## SUPPLIED RECORDS
────────────────────

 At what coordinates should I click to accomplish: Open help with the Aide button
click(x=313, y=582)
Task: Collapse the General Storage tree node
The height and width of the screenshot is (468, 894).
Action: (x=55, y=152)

────────────────────

Convert the records above into a JSON list of strings, with one string per line and blank lines omitted.

[
  " At what coordinates should I click to accomplish: Open help with the Aide button",
  "click(x=313, y=582)",
  "Task: Collapse the General Storage tree node",
  "The height and width of the screenshot is (468, 894).",
  "Action: (x=55, y=152)"
]